Smash Hits had it all covered. The May 18 issue had Kylie Minogue as one of its three posters in the centre (Five Star and A-Ha’s Morten Harket being the others). The issue also printed the lyrics to Kylie’s ‘Got To Be Certain’. Climie Fisher was on the front cover and Dirty Dancing actor Patrick Swayze was on the back.

The issue of 27 July ran its first Minogue cover – ‘It’s Kylie!!!’. For  20 September, there was another Kylie poster. The issue of 19 October carried Kylie on the front for the second time – ‘It’s … Smylie Minogue!!!’ was the cover line. November 2 had centre posters of Kylie and Michael Jackson.

It's ... Smylie. Kylie Minogue on the cover of Smash Hits magazine in October 1988

It’s … Smylie Minogue!!! Kylie Minogue on the cover of Smash Hits magazine in October 1988 (eight exclamation marks on this cover!)

Incredibly, amid the Kylie phenomenon, Stock Aitken Waterman also had hits with Mel & Kim, Sinitta, Rick Astley, Bananarama, Hazell Dean and Brother Beyond.

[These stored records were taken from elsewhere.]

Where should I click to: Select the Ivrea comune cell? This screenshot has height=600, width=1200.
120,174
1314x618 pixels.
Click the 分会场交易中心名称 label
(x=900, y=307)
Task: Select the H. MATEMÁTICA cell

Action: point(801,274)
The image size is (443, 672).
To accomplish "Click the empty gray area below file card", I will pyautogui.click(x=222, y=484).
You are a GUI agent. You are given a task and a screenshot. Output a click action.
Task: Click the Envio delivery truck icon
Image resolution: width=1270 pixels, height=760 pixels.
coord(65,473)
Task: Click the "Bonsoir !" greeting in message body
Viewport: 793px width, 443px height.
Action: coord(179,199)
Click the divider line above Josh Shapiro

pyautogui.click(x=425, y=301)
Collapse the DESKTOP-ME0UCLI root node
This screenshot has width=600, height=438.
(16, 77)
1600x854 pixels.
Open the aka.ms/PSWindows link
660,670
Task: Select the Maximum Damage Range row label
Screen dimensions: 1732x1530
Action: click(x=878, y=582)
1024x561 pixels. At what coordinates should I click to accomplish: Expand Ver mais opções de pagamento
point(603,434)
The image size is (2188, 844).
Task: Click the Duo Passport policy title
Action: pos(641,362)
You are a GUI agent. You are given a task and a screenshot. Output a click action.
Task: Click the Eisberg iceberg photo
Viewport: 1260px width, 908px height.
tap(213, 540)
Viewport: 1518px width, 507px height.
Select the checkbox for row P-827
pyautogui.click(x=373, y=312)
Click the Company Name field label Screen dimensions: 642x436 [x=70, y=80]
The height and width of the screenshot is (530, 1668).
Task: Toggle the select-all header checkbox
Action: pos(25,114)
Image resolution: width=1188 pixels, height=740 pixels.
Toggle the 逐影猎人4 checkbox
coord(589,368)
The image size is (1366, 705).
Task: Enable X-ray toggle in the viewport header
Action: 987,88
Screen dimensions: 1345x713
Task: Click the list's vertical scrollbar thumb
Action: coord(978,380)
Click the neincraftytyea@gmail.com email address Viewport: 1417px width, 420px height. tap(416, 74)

They were known as the ‘Hit Factory’ and BBC radio ran a recent programme with that title in its Reunion series, which is still available on BBC iPlayer. Donovan had also reached the top 5 with ‘Nothing Can Divide Us’, so the pairing of the Neighbours duo in ‘Especially for You’ was a sure-fire hit.

The single was pitched into a battle for the lucrative Christmas number 1 against Cliff Richard’s ‘Mistletoe and Wine’ – 1950s rock ‘n’ roller versus 1980s soap stars. However, even though the release of  ‘Especially for You’ coincided with Kylie and Jason’s on-screen Neighbours wedding, the pop veteran who had seen his first hit in 1958 with ‘Move It’ won out with the biggest-selling song of 1988. However, ‘Especially for You’ did top the charts in the new year.

The Guardian has listed Donovan as one of its ‘pop casualties of the 1980s’, saying:

Before [in their Neighbours hey-day, with a cheesy photo of him with Kylie]: He was Scott to Kylie’s Charlene in the Aussie soap in the 80s, and later her boyfriend in real life. In 1990 he won Best Male Solo Singer and Worst Male Solo Singer at the Smash Hits Awards.
After [2000, with shaven-headed photo]: He is now a father of two and reportedly has found happiness with long-term girlfriend Angela Balloch.

Smash Hits may be gone – sales were down to 120,000 copies an issue when it closed in 2006 – but it is not forgotten. There are even two books about it – the 2006 Best of Smash Hits by former editor Mark Frith, and Pop Life (2011) by three former writers and editors of the Australia edition. The best-selling issue in Oz was also in 1988, with a Bon Jovi cover for the 30 November issue. That sold 150,000 copies.